Re: Transparent compression in the FS

From: Mike Fedyk
Date: Sun Oct 26 2003 - 21:23:14 EST


On Thu, Oct 16, 2003 at 04:04:48PM -0700, jw schultz wrote:
> 2. External collision: The smaller hash size to unit count
> ratio the greater liklihood of false positives. To put
> it in the extreme: if you have 10,000 blocks you are
> almost guaranteed to get false positives on a 16 bit
> hash. This is similar to filling the namespace. It is
> external collision that was killing rsync on iso images.
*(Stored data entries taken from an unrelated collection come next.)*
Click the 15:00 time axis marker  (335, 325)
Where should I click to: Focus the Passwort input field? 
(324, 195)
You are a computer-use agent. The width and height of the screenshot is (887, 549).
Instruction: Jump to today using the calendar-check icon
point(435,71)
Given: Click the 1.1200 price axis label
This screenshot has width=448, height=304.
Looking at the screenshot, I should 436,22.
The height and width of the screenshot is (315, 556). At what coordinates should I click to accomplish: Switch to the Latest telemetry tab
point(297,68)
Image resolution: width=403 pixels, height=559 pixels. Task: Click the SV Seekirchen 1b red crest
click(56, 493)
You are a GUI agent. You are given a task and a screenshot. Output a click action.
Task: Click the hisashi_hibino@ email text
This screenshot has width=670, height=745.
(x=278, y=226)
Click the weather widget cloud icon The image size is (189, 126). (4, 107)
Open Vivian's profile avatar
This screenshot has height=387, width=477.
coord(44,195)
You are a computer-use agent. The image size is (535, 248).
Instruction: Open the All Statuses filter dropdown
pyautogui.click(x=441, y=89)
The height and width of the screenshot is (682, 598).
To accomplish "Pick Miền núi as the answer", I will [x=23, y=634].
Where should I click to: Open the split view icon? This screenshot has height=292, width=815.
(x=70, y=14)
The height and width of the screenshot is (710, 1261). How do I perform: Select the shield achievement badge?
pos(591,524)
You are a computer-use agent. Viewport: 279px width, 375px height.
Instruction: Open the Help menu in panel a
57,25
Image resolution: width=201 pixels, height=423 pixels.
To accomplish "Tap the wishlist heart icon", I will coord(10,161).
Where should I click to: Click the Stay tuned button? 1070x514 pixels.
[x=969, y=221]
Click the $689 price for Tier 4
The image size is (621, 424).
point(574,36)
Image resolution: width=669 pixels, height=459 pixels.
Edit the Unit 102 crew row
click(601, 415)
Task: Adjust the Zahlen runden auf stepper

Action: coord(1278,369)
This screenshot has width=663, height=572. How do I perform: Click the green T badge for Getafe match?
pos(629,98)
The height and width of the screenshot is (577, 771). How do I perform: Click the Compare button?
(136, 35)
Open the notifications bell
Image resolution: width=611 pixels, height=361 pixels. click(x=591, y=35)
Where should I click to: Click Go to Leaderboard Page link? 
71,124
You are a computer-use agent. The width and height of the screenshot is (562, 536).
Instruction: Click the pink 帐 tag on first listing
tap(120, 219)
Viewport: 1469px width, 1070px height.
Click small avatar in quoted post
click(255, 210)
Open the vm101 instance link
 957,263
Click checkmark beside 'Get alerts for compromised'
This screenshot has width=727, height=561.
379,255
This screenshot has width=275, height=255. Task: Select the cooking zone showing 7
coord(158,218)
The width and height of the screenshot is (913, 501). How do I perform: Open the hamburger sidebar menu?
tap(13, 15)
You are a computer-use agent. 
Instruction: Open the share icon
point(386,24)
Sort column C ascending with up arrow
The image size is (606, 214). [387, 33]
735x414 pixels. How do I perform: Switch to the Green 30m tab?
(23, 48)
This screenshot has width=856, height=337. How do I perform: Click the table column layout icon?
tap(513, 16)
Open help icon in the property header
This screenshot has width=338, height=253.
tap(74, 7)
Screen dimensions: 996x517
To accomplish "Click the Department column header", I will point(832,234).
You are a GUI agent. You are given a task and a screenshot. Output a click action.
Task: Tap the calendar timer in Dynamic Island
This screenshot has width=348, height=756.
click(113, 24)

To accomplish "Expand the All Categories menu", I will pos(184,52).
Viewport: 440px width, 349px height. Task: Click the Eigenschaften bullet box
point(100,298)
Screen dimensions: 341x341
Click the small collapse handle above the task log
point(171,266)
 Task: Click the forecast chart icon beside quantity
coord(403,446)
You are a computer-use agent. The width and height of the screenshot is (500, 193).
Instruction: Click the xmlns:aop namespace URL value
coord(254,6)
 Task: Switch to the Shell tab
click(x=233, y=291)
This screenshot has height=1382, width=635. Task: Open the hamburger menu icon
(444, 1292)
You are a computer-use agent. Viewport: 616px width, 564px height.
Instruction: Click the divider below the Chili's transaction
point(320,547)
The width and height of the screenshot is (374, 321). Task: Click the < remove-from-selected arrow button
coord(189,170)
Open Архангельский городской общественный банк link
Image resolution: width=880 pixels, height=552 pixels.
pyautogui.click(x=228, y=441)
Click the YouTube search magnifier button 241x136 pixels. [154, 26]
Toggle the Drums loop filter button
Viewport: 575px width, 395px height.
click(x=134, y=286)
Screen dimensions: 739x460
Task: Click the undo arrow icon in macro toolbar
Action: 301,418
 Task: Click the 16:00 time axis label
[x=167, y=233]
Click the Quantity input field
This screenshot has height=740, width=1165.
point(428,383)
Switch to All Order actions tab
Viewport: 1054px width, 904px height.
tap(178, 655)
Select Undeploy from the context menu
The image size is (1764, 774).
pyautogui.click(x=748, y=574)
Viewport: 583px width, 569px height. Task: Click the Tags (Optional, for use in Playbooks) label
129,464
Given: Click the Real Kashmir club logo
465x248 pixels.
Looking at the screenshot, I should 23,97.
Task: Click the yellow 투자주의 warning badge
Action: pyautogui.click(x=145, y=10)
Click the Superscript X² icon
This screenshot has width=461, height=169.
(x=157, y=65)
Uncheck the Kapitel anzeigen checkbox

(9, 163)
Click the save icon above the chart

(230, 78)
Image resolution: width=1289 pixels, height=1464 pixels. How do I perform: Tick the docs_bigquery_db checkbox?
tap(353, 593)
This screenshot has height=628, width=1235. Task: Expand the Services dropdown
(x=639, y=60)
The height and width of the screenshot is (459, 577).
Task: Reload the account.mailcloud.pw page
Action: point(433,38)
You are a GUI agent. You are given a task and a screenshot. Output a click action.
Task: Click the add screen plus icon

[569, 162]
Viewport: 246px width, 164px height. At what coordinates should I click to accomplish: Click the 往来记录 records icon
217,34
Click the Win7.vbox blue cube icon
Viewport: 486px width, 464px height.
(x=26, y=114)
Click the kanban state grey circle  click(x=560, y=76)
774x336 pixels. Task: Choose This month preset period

What about making one bit changes in the block at a random location (the
same bit on both sides), and comparing the hashes again.

This would work for something that is trying to save bandwidth over a
network link, but wouldn't save anything in a Compare-by-hash File System
(why hash again when you need to read the block anyway?).

One thought for rsync would be to have a 4 step process (the first two are
how it operates now according to another sub-thread):

1) Check the block with a weak 16bit hash

2) Check the block with a stronger 32bit hash (if step 1 had a collision)

3) Check the block with SHA1 (if step 2 had a collision)

4) Make a one bit change at a random location in the block, but at the same
place on both ends of the transfer and repeat steps 1 to 3

It's arguable how much of an optimization the 16bit hash is, but it's there
and maybe it's a win, and maybe not. It's also arguable just how much
bandwidth you're going to save with the extra steps 3, and the recursive 4.
Maybe 4 should be just a recheck with SHA1, and the recursive check isn't
needed, but I haven't done any hash benchmarks.